For comparison, in SharePoint 2013, a Host can span multiple Crawl Stores. So, if your single host had 40 million items, you could accommodate this scenario by simply adding a second Crawl Store, and the Host would then be spanned across both Crawl Stores.
In SharePoint 2013, with Hosts no longer bound to a single Crawl Store and Crawl Components no longer tied to a specific Crawl Store, the implicit connection between the Crawl Component to a Host no longer exists. Further, with Hosts no longer bound to a particular Crawl Store, there is no longer a need for Host Distribution Rules.

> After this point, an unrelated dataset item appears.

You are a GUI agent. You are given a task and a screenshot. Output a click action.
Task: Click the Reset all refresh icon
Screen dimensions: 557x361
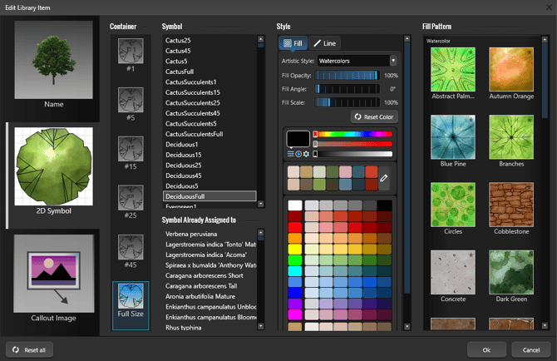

Hopefully this gives more clarity as to why there is more nuance to the question than initially appears, and given the architecture in SharePoint 2013, why Host Distribution Rules no longer apply.
Until next time…
Understandably, the heart of the initial question still stands: How can I dedicate more crawl resources to a specific Host? As referenced above, the bottleneck in poor crawl performance isn’t typically tied a lack of Crawlers. As such, I would argue that the question should be: How do I isolate the bottleneck in the crawling process?
It’s a topic that extends beyond the scope of this post and one I plan to write on further in a future post.
In a nut shell, the Crawler is designed to saturate the number of threads between itself and all of the Content Processing nodes. I tend to start my crawl performance troubleshooting here in the middle to determine if the CTS nodes are backlogged (which tends to indicate some downstream bottleneck processing the content or writing it to the index) or if they are starved for content (which tends to indicate an upstream bottleneck such as a slow WFE or poor SQL performance).
If the WFE can handle an increased load, try using Site Hit Rules to increase the number of session threads utilized by the Crawl Component(s). For reference, see the TechNet for:
“The Get-SPEnterpriseSearchSiteHitRule cmdlet reads a SiteHitRule object when the site hit rule is created, updated, or deleted. A SiteHitRule object sets how many crawler sessions (threads) can simultaneously crawl the given site.
The SiteHitRules are per Host and these can also be set per Server that has a crawl component (e.g. using the SearchService parameter of the New-SPEnterpriseSearchSiteHitRule cmdlet)”
“The New-SPEnterpriseSearchSiteHitRule cmdlet sets the maximum limits for crawling a site. The new site hit rule is used by all search service applications on the current farm.”